## Record set
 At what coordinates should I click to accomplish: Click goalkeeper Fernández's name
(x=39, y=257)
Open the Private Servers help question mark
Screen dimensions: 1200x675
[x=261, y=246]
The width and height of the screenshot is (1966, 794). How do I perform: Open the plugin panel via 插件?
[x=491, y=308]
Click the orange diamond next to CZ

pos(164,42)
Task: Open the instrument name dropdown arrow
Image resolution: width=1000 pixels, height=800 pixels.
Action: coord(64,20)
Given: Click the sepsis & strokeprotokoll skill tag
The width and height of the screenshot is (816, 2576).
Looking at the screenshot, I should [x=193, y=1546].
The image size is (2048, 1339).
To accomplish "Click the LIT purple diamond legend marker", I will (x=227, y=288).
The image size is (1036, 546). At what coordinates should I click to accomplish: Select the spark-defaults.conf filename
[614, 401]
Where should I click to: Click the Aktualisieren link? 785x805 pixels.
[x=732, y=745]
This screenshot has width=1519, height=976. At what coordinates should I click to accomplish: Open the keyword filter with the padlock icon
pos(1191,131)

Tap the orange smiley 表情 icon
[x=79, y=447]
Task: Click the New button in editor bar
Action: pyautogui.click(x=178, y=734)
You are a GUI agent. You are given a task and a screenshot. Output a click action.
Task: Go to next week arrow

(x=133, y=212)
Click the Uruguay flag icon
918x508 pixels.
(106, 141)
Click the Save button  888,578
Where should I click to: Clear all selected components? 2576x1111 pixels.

## Task brief
Copy every line of the records word for word.

## Result of this task
 At what coordinates should I click to accomplish: Click goalkeeper Fernández's name
(x=39, y=257)
Open the Private Servers help question mark
Screen dimensions: 1200x675
[x=261, y=246]
The width and height of the screenshot is (1966, 794). How do I perform: Open the plugin panel via 插件?
[x=491, y=308]
Click the orange diamond next to CZ

pos(164,42)
Task: Open the instrument name dropdown arrow
Image resolution: width=1000 pixels, height=800 pixels.
Action: coord(64,20)
Given: Click the sepsis & strokeprotokoll skill tag
The width and height of the screenshot is (816, 2576).
Looking at the screenshot, I should [x=193, y=1546].
The image size is (2048, 1339).
To accomplish "Click the LIT purple diamond legend marker", I will (x=227, y=288).
The image size is (1036, 546). At what coordinates should I click to accomplish: Select the spark-defaults.conf filename
[614, 401]
Where should I click to: Click the Aktualisieren link? 785x805 pixels.
[x=732, y=745]
This screenshot has width=1519, height=976. At what coordinates should I click to accomplish: Open the keyword filter with the padlock icon
pos(1191,131)

Tap the orange smiley 表情 icon
[x=79, y=447]
Task: Click the New button in editor bar
Action: pyautogui.click(x=178, y=734)
You are a GUI agent. You are given a task and a screenshot. Output a click action.
Task: Go to next week arrow

(x=133, y=212)
Click the Uruguay flag icon
918x508 pixels.
(106, 141)
Click the Save button  888,578
Where should I click to: Clear all selected components? 2576x1111 pixels.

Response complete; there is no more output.